▶ _What the task requires_:
Reproduce every one of the entries below word for word, keeping each line in its original order.

+ + + + + + +

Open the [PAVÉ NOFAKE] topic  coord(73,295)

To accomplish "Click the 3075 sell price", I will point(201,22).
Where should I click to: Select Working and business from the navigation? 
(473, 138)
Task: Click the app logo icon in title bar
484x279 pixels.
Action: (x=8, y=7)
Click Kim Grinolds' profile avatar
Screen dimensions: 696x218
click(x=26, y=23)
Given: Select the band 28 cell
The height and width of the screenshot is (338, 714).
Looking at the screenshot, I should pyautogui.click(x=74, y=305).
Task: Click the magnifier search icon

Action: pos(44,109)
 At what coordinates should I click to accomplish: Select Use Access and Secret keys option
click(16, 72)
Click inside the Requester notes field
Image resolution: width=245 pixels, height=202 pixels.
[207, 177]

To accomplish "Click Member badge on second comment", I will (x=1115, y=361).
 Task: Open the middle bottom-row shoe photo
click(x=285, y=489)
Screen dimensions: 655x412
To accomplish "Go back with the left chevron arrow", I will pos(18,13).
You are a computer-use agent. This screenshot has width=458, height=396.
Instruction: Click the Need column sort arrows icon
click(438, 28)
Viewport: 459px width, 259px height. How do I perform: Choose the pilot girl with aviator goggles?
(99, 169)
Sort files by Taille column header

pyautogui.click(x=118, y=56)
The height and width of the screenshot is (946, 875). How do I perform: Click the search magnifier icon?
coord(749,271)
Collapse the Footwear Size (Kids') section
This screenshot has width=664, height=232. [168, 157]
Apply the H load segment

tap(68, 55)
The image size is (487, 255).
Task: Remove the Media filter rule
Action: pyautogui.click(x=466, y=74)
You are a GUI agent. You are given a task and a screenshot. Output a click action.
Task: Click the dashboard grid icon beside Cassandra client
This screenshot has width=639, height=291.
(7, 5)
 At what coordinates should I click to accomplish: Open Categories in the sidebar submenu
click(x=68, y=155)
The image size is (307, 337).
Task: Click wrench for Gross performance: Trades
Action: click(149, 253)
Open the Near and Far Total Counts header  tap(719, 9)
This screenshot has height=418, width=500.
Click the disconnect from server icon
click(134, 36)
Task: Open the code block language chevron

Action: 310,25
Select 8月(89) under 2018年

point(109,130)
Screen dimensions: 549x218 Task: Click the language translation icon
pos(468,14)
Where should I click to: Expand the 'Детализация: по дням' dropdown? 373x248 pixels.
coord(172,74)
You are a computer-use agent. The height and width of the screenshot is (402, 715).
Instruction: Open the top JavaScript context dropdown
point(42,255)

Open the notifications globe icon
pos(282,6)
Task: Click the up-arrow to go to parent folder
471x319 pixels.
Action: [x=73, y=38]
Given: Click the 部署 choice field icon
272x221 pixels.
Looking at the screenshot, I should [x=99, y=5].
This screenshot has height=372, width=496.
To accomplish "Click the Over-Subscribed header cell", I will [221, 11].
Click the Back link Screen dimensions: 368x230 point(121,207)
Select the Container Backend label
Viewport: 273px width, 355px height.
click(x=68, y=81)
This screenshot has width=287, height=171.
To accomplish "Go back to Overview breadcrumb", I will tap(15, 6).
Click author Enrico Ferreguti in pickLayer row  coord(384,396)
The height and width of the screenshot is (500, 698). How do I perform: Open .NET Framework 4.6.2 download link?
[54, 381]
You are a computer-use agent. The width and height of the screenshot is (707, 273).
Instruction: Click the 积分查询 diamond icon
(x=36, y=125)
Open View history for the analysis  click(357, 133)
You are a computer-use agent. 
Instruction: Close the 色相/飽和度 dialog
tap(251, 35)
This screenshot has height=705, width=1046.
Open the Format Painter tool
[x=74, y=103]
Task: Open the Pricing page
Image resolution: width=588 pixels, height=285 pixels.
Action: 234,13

+ + + + + + +

▶ _Exercise solution_:
Open the [PAVÉ NOFAKE] topic  coord(73,295)

To accomplish "Click the 3075 sell price", I will point(201,22).
Where should I click to: Select Working and business from the navigation? 
(473, 138)
Task: Click the app logo icon in title bar
484x279 pixels.
Action: (x=8, y=7)
Click Kim Grinolds' profile avatar
Screen dimensions: 696x218
click(x=26, y=23)
Given: Select the band 28 cell
The height and width of the screenshot is (338, 714).
Looking at the screenshot, I should pyautogui.click(x=74, y=305).
Task: Click the magnifier search icon

Action: pos(44,109)
 At what coordinates should I click to accomplish: Select Use Access and Secret keys option
click(16, 72)
Click inside the Requester notes field
Image resolution: width=245 pixels, height=202 pixels.
[207, 177]

To accomplish "Click Member badge on second comment", I will (x=1115, y=361).
 Task: Open the middle bottom-row shoe photo
click(x=285, y=489)
Screen dimensions: 655x412
To accomplish "Go back with the left chevron arrow", I will pos(18,13).
You are a computer-use agent. This screenshot has width=458, height=396.
Instruction: Click the Need column sort arrows icon
click(438, 28)
Viewport: 459px width, 259px height. How do I perform: Choose the pilot girl with aviator goggles?
(99, 169)
Sort files by Taille column header

pyautogui.click(x=118, y=56)
The height and width of the screenshot is (946, 875). How do I perform: Click the search magnifier icon?
coord(749,271)
Collapse the Footwear Size (Kids') section
This screenshot has width=664, height=232. [168, 157]
Apply the H load segment

tap(68, 55)
The image size is (487, 255).
Task: Remove the Media filter rule
Action: pyautogui.click(x=466, y=74)
You are a GUI agent. You are given a task and a screenshot. Output a click action.
Task: Click the dashboard grid icon beside Cassandra client
This screenshot has width=639, height=291.
(7, 5)
 At what coordinates should I click to accomplish: Open Categories in the sidebar submenu
click(x=68, y=155)
The image size is (307, 337).
Task: Click wrench for Gross performance: Trades
Action: click(149, 253)
Open the Near and Far Total Counts header  tap(719, 9)
This screenshot has height=418, width=500.
Click the disconnect from server icon
click(134, 36)
Task: Open the code block language chevron

Action: 310,25
Select 8月(89) under 2018年

point(109,130)
Screen dimensions: 549x218 Task: Click the language translation icon
pos(468,14)
Where should I click to: Expand the 'Детализация: по дням' dropdown? 373x248 pixels.
coord(172,74)
You are a computer-use agent. The height and width of the screenshot is (402, 715).
Instruction: Open the top JavaScript context dropdown
point(42,255)

Open the notifications globe icon
pos(282,6)
Task: Click the up-arrow to go to parent folder
471x319 pixels.
Action: [x=73, y=38]
Given: Click the 部署 choice field icon
272x221 pixels.
Looking at the screenshot, I should [x=99, y=5].
This screenshot has height=372, width=496.
To accomplish "Click the Over-Subscribed header cell", I will [221, 11].
Click the Back link Screen dimensions: 368x230 point(121,207)
Select the Container Backend label
Viewport: 273px width, 355px height.
click(x=68, y=81)
This screenshot has width=287, height=171.
To accomplish "Go back to Overview breadcrumb", I will tap(15, 6).
Click author Enrico Ferreguti in pickLayer row  coord(384,396)
The height and width of the screenshot is (500, 698). How do I perform: Open .NET Framework 4.6.2 download link?
[54, 381]
You are a computer-use agent. The width and height of the screenshot is (707, 273).
Instruction: Click the 积分查询 diamond icon
(x=36, y=125)
Open View history for the analysis  click(357, 133)
You are a computer-use agent. 
Instruction: Close the 色相/飽和度 dialog
tap(251, 35)
This screenshot has height=705, width=1046.
Open the Format Painter tool
[x=74, y=103]
Task: Open the Pricing page
Image resolution: width=588 pixels, height=285 pixels.
Action: 234,13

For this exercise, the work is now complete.